| TEXT SECTION |

* * * * * * * * *

The Past Is Still Relevant

As a comment on my post about painting fabric reminded me, lots of the tools used in art quilts have been around for a while. In fact, art quilts have been around for decades, and much excellent work done more than ten years ago seems to get overlooked now.

I was reintroduced to some older work in a book called Quilting Masterclass by Katharine Guerrier, published in 2000. A longtime fellow guild member gave this to me, with the notion that I was one of the few quilters she knew who might appreciate it.

Quilting Masterclass 2000Subtitled Inspirations and Techniques From The Experts, this book features one work each by 50 contemporary quilters, with discussions of techniques used in each quilt.

Here are the pieces that appealed to me especially.

30 Circles by Carol Schepps

30 Circles by Carol Schepps

All those randomly cut circles are fused, then quilted. Sound familiar?

Bird Study #4 by Joan Colvin

Bird Study #4 by Joan Colvin

The nest is collaged with all sorts of fibers. The rock fabrics were folded and pressed to suggest fissures.

Ginkgo Biloba by Ruth McDowell

Ginkgo Biloba by Ruth McDowell

Ruth makes full sized templates and stitches the seams together. I believe she uses only commercial fabric.

* * * * * * * * *

| DIRECTIVES |
1. Could you write out the art quilt post word for word, from "The Past Is" to "in each quilt."?
2. Which quilt titles does the art quilt post name?
These items have no connection to the art quilt post.

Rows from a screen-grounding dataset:
* * * * * * * * *

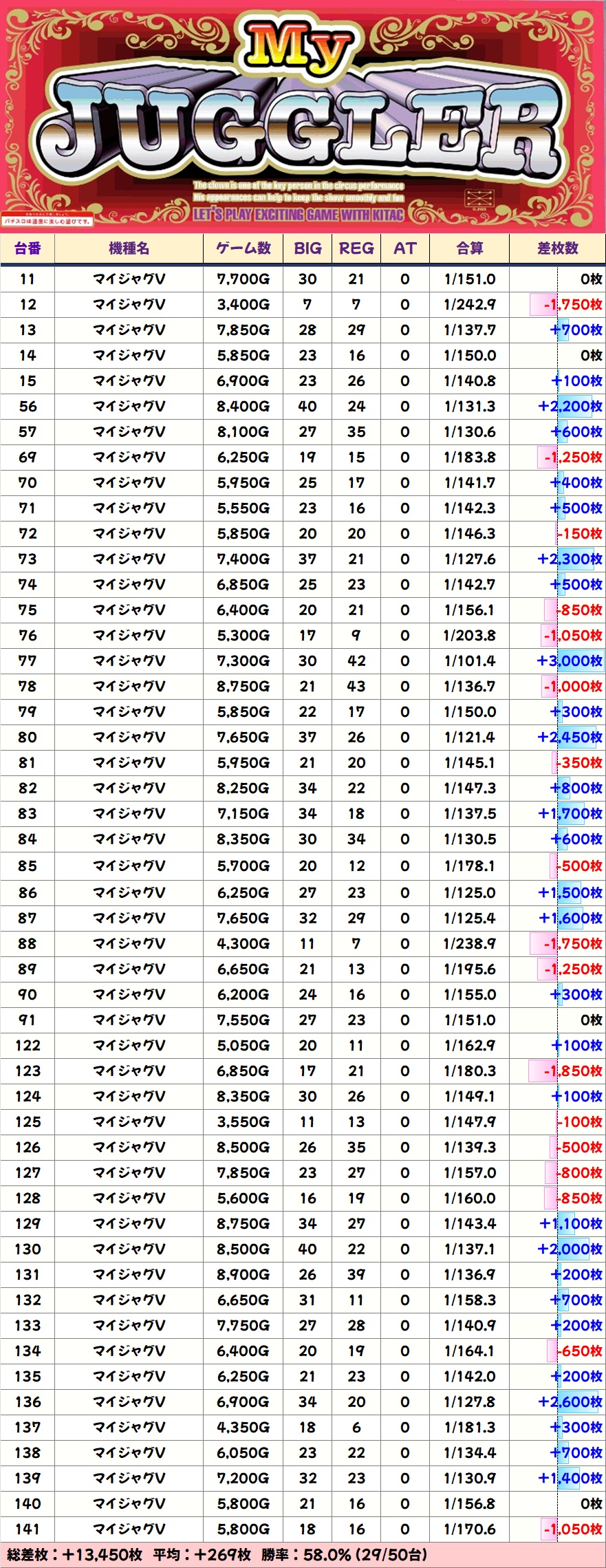This screenshot has height=1568, width=606.
Task: Select the BIG column header
Action: click(307, 248)
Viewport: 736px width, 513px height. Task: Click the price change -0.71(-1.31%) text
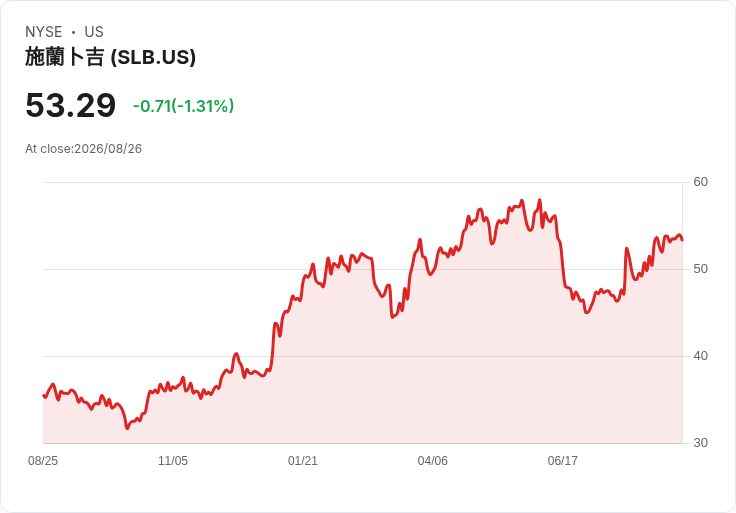pyautogui.click(x=184, y=106)
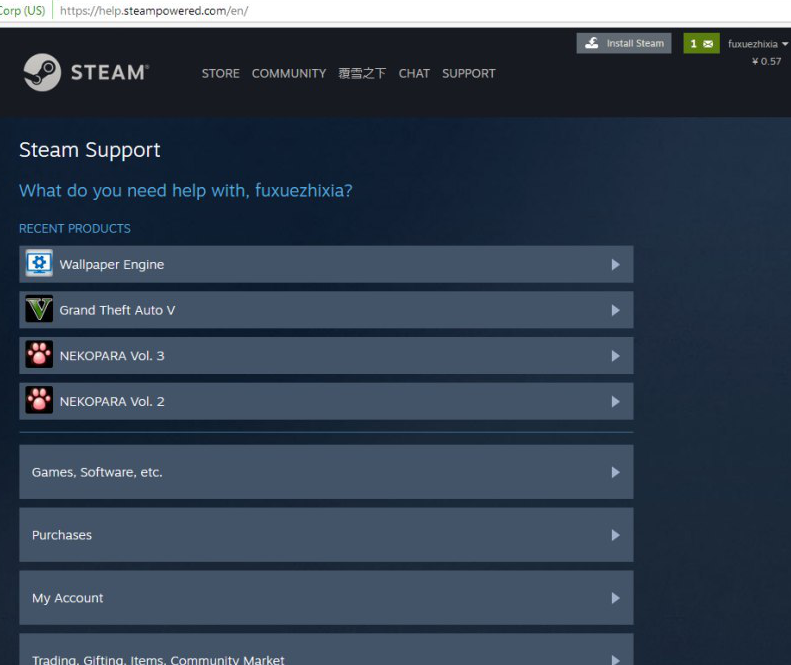Open the 覆雪之下 profile menu
The width and height of the screenshot is (791, 665).
(x=362, y=73)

* * * * * * * * *

| FULL SOLUTIONS |
1.
The Past Is Still Relevant

As a comment on my post about painting fabric reminded me, lots of the tools used in art quilts have been around for a while. In fact, art quilts have been around for decades, and much excellent work done more than ten years ago seems to get overlooked now.

I was reintroduced to some older work in a book called Quilting Masterclass by Katharine Guerrier, published in 2000. A longtime fellow guild member gave this to me, with the notion that I was one of the few quilters she knew who might appreciate it.

Quilting Masterclass 2000Subtitled Inspirations and Techniques From The Experts, this book features one work each by 50 contemporary quilters, with discussions of techniques used in each quilt.

2.
30 Circles
Bird Study #4
Ginkgo Biloba